Syntron's QuikPac II One Step Barbiturate assay is a rapid, qualitative, competitive binding immunoassay for the determination of Barbiturate in urine at the cutoff level of 200 ng/ml. The test provides only preliminary data which should be confirmed by other methods such as gas chromatography/mass spectrophotometry (GC/MS). Clinical considerations and professional judgment should be applied to any drug of abuse test result, particularly when preliminary positive results are indicated. Syntron's QuikPac II One Step Barbiturate Test is not intended to monitor drug levels, but only to screen urines for the presence of Barbiturate and its metabolites,

Syntron's QuikPac II One Step Barbiturate Test consists of a chromatographic absorbent device in which the drug or drug metabolites in the sample compete with a drug conjugate immobilized on a porous membrane support for the limited antibody sites. As the test sample flows through the absorbent device, the labeled antibody-dye conjugate binds to the free drug in the specimen forming an antibody:antigen complex. This complex competes with immobilized antigen conjugate in the positive reaction zone and will not produce a magenta color band when the drug is above the detection level of 200 ng/ml. Unbound dye conjugate binds to the reagent in the control zone, producing a magenta color band, demonstrating that the reagents and device are functioning correctly.

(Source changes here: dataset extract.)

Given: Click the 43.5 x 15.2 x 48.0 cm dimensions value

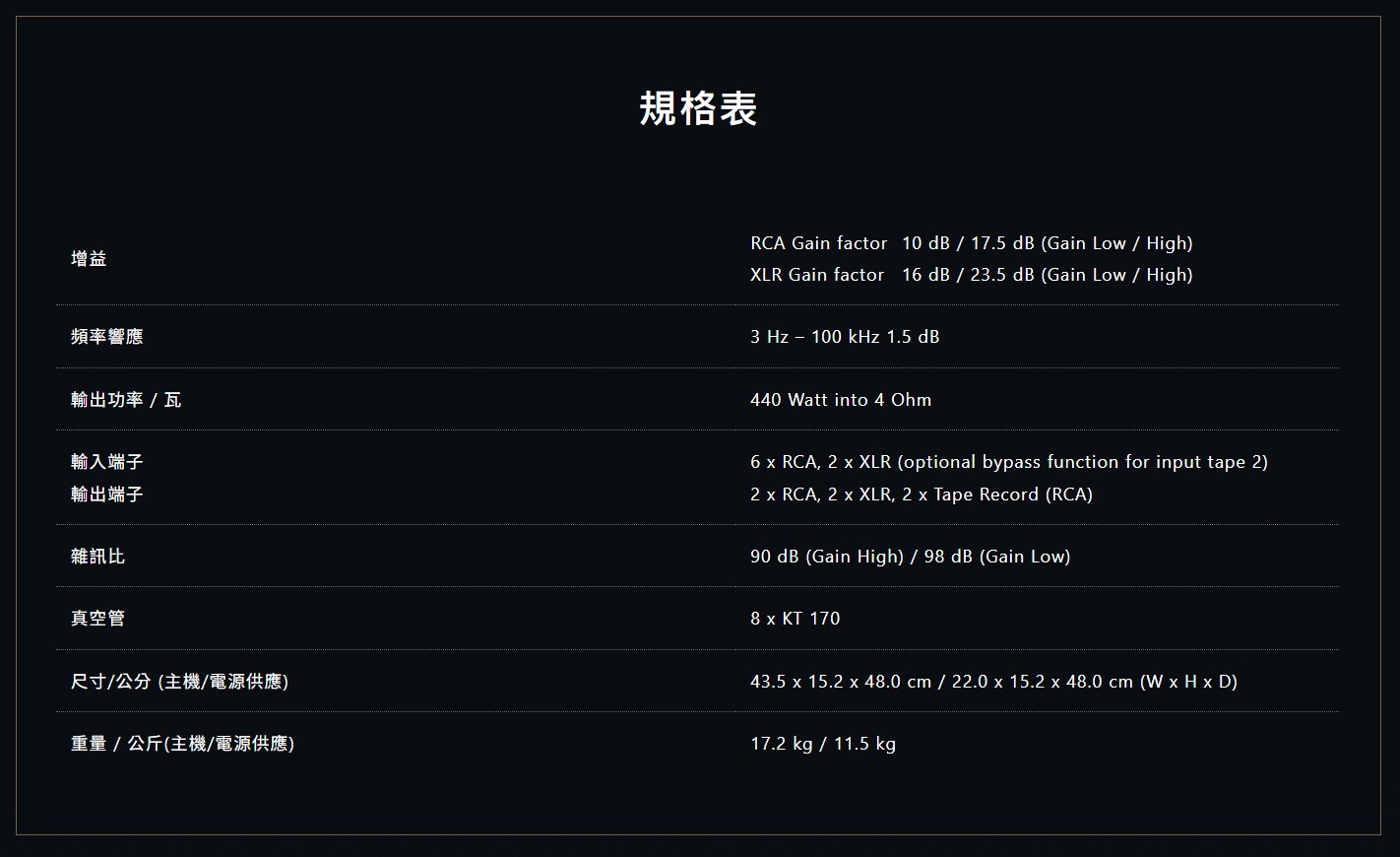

Here's a breakdown of the acceptance criteria and study details for the QuikPac II One Step Barbiturate Test:

1. Acceptance Criteria and Reported Device Performance:

The document states "By non parametric testing the results are not significantly different from one another," suggesting that the performance against the predicate device (Emit II®) was considered acceptable.

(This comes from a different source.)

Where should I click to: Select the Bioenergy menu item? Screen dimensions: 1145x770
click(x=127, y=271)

2. Sample Size Used for the Test Set and Data Provenance:

• Sample Size: 307 samples
• Data Provenance: Not explicitly stated, but implies a clinical trial setting. The document mentions "A clinical trial consisting of 307 samples was run," suggesting prospective data collection. The country of origin is not specified.

3. Number of Experts Used to Establish the Ground Truth for the Test Set and Their Qualifications:

• Number of Experts: Not explicitly stated how many experts were involved. The ground truth was established by instrumental analysis (GC/MS).
• Qualifications: Not applicable for establishing ground truth as it was based on GC/MS.

4. Adjudication Method for the Test Set:

• Adjudication Method: Not explicitly stated as a formal adjudication process. The primary comparator was Syva EMIT® (200) II, with all positive samples by either screening method (QuikPac II or EMIT II®) then confirmed by GC/MS (200 ng/ml). This acts as a confirmatory "adjudication" for positive results.

5. If a Multi-Reader Multi-Case (MRMC) Comparative Effectiveness Study Was Done:

• No, a multi-reader multi-case (MRMC) comparative effectiveness study was not performed. This device is a qualitative diagnostic test that provides a visual readout (color band), not an imaging-based interpretation requiring multiple human readers.

6. If a Standalone (i.e., algorithm only without human-in-the-loop performance) Was Done:

• Yes, this study is inherently a standalone performance evaluation of the device. The QuikPac II test is designed to provide a direct readout without human interpretation beyond observing the presence or absence of a color band, and then comparing that result to other methods. The performance metrics (sensitivity, specificity, accuracy) are for the device itself.

7. The Type of Ground Truth Used:

• Type of Ground Truth: Gold standard instrumental analysis: Gas Chromatography/Mass Spectrophotometry (GC/MS) at a cutoff of 200 ng/ml.

8. The Sample Size for the Training Set:

• The document does not explicitly mention a separate "training set" or its size. In-house testing was performed, but the number of samples in this phase is not specified. For this type of diagnostic device, development often involves internal validation rather than distinct "training" and "test" sets in the machine learning sense. The 307 samples represent the clinical trial/test set.

9. How the Ground Truth for the Training Set Was Established:

• As a distinct training set is not explicitly mentioned, the method for establishing ground truth for any in-house testing (development/validation) would likely be similar to the clinical trial: comparison against a reference method (Syva EMIT®) and confirmation of true positives by GC/MS.